17 Now you, if you call yourself a Jew; if you rely on the law and brag about your relationship to God; 18 if you know his will and approve of what is superior because you are instructed by the law; 19 if you are convinced that you are a guide for the blind, a light for those who are in the dark, 20 an instructor of the foolish, a teacher of infants, because you have in the law the embodiment of knowledge and truth– 21 you, then, who teach others, do you not teach yourself? You who preach against stealing, do you steal? 22 You who say that people should not commit adultery, do you commit adultery?
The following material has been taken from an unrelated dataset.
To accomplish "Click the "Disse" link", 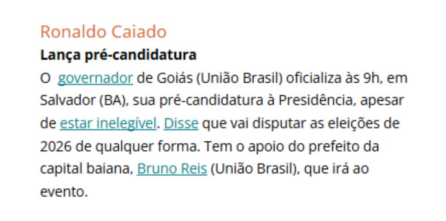I will pyautogui.click(x=181, y=123).
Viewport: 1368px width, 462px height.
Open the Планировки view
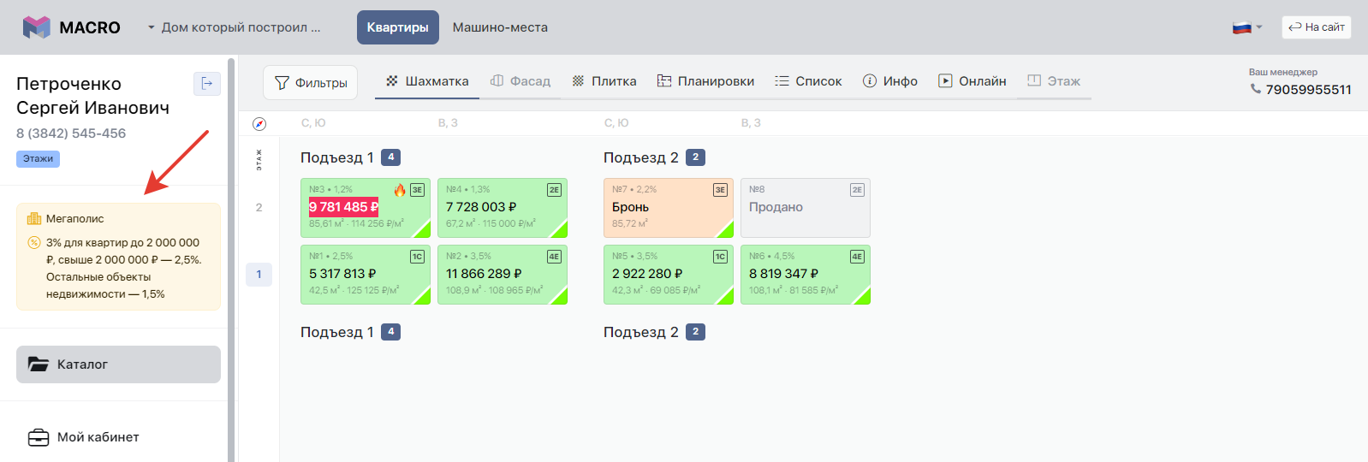click(x=705, y=81)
You who abhor idols, do you rob temples? 23 You who brag about the law, do you dishonor God by breaking the law? 24 As it is written: “God’s name is blasphemed among the Gentiles because of you.” (Romans 2:17-24 NIV)

The Jews are cut out of the same bolt of cloth as the rest of us. They are sinners just like we are sinners. There is no possible way for sinners to be in a right relationship with God, who is holy, unless God does something about it. He has done just that! Where would we be if it weren’t for His grace?
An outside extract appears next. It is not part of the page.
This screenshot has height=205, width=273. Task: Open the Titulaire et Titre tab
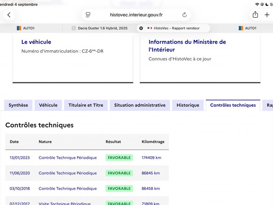pyautogui.click(x=86, y=105)
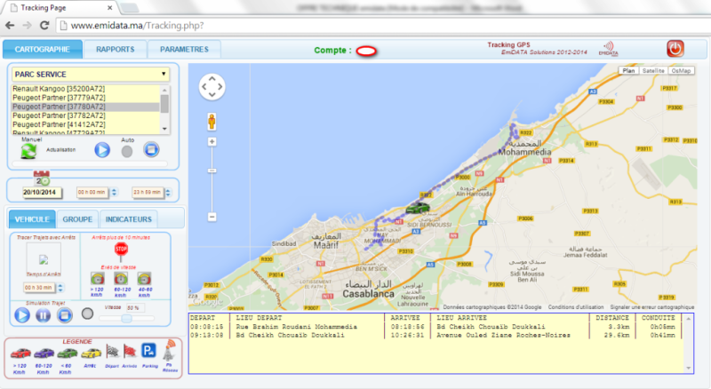This screenshot has width=711, height=389.
Task: Click the red power logout icon
Action: tap(675, 48)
In Romans 9:32-33, Paul gives us an answer as to why the Jews have not obtained the righteousness that they sought. He writes,

32 Why not? Because they pursued it not by faith but as if it were by works. They stumbled over the “stumbling stone.” 33 As it is written: “See, I lay in Zion a stone that causes men to stumble and a rock that makes them fall, and the one who trusts in him will never be put to shame.” (Romans 9:32-33 NIV)

We don’t earn our way into God’s good graces, we don’t prove our value to God, or work our way into a good position so that we “might be” saved one day. We say, “Yes!” to God’s provision. We say, “Yes!” to God’s invitation.
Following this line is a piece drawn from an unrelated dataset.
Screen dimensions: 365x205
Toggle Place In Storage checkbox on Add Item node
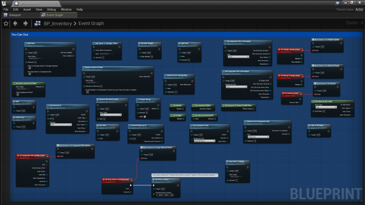tap(30, 68)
Isn’t it amazing that one man who lived so long ago in a little out-of-the-way country can cause such a fuss today? In His own day as well. There was nobody who got the religious leaders as tied in a knot as Jesus. Paul just said that they “stumbled over the stumbling stone.” In Romans 9:33, Paul quotes from Isaiah and says that the stumbling stone was laid in Zion by God. Jesus is a stumbling stone to some, but to those who put their trust in Him—they will never be put to shame.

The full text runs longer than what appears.